【読者記者】No.1954 「グリーン上でパッティングがまったく思い通りになりません」
読者記者がゆく
読者が自身の悩みを解決する方法について、直接プロに取材する「読者記者」。今回のお悩みは「パターのストロークが安定しない」というもの。果たして解決方法は?
PHOTO/Yasuo Masuda TEXT/Daisei Sugawara THANKS/学芸大ゴルフスタジオ


読者記者No.1954 改正若葉さん
●37歳 ●演奏家 ●ゴルフ歴/1年3カ月 ●ベストスコア/84 ●平均スコア/90台前半 ●ドライバー飛距離/135ヤード
先生/櫻井寿哉
98年生まれ、三重県出身。10歳からゴルフを始め、高校卒業後にツアーキャディを務める傍らレッスン活動を開始。23年、PGAティーチングプロA級取得。現在まで延べ1500名以上を指導。「学芸大ゴルフスタジオ」コーチ

改正さんのお悩み
「パターのストロークが安定しない」
グリーン上でパッティングがまったく思い通りになりません。方向も距離感も打つたびにバラバラだし、そもそも芯に当たりづらいんです。
ストローク全体を通して手首に力が入りすぎている印象。また、ダウンストロークで手首を折り曲げて(左手首を甲側に折って)インパクトしているのが気になるところ
改正 ヘッドが、思っているのとは違う動きをしちゃうんです。
櫻井 ヘッドに遠心力がかかっていないのがよくないですね。

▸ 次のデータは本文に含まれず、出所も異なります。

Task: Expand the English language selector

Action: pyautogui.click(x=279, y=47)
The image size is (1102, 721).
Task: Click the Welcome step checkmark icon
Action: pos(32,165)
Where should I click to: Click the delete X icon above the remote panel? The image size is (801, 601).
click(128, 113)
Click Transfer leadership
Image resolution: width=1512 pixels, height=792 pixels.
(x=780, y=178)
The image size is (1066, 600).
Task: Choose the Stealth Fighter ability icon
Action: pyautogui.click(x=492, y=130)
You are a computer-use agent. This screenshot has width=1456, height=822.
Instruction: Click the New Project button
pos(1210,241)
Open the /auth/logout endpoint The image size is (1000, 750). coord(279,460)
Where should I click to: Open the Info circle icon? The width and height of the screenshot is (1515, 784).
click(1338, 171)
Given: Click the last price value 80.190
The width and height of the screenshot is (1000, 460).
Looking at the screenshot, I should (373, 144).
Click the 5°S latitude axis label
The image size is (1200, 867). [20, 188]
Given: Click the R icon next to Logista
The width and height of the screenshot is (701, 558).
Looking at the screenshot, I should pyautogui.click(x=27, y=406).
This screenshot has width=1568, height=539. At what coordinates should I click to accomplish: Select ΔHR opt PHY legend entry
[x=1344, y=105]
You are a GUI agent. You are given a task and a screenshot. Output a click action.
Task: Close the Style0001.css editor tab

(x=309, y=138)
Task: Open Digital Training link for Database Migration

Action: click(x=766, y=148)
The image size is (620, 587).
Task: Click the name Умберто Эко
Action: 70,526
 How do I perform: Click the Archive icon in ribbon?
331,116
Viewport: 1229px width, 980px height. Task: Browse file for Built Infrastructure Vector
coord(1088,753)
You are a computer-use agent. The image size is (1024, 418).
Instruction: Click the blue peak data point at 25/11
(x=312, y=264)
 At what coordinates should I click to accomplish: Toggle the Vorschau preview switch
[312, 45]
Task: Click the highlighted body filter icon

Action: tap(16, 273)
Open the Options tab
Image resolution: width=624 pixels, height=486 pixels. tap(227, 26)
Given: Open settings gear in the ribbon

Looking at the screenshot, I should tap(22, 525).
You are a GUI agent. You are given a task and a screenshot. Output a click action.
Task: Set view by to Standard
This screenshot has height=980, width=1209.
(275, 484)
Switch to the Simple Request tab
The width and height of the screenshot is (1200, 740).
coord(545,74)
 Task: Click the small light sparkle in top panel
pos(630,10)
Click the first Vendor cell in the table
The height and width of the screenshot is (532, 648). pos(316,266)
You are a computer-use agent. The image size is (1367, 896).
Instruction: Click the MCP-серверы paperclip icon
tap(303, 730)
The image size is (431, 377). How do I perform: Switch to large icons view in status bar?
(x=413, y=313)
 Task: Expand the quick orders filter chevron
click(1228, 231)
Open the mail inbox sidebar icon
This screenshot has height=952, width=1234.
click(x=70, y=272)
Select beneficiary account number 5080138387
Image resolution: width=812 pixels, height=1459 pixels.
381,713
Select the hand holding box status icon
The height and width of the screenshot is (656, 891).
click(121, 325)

ヘッドの重さを感じながら、もっと振り子の要素を入れるほうがいいです。最初は右手だけで振ると、ヘッドの重さを感じやすいです。
改正 「振り子」の意味が少しわかってきました。
櫻井 右手首を柔らかくしておくと、腕全体で振りつつ、途中で手首を自然に使えます。

<問題点>
ダウンストロークで手首を使ってしまう
手首の力みすぎでヘッドの重さを感じられないため、ダウンストロークに入ってから自分で手首を折ってヘッドを前に押し出している
記者「フェースの向きがすぐ変わっちゃいます」
プロ「もっとヘッドの遠心力を使いましょう」

「レール」をイメージしてヘッドを動かす。
ストローク、フェース面ともに安定してきた!

Point
パターの握り方

右腕を脱力してだらりと下げる
パターはやや「吊った」構えになるのが自然。右腕が自然に垂れ下がったところで握ると、腕とパターを一体化して振り子状に動かせる

ライ角通りにグリップを握る
手のひらの親指下のふくらみにグリップを当てる
Drill 01
右手だけで持ち
振り子の動きで振る

右手1本だとヘッドの重さ(遠心力)を感じやすく、自然に振り子状に振れる。遠心力がかかるとヘッド軌道が安定することもわかる
Drill 02
右手1本でボールを打つ

右手だけでボールを打ち、パター(ヘッド)の重さに慣れることで、両手で持ったときもヘッドの重さを敏感に感じ取りやすくなる
<取材後記>
面をコントロールしやすくなった
遠心力で振るのは、最初「頼りない」感じがしたんですが、そのほうが軌道も面も安定しました。櫻井プロが「突くインパクトは死」と言っていて、その意味がわかりました。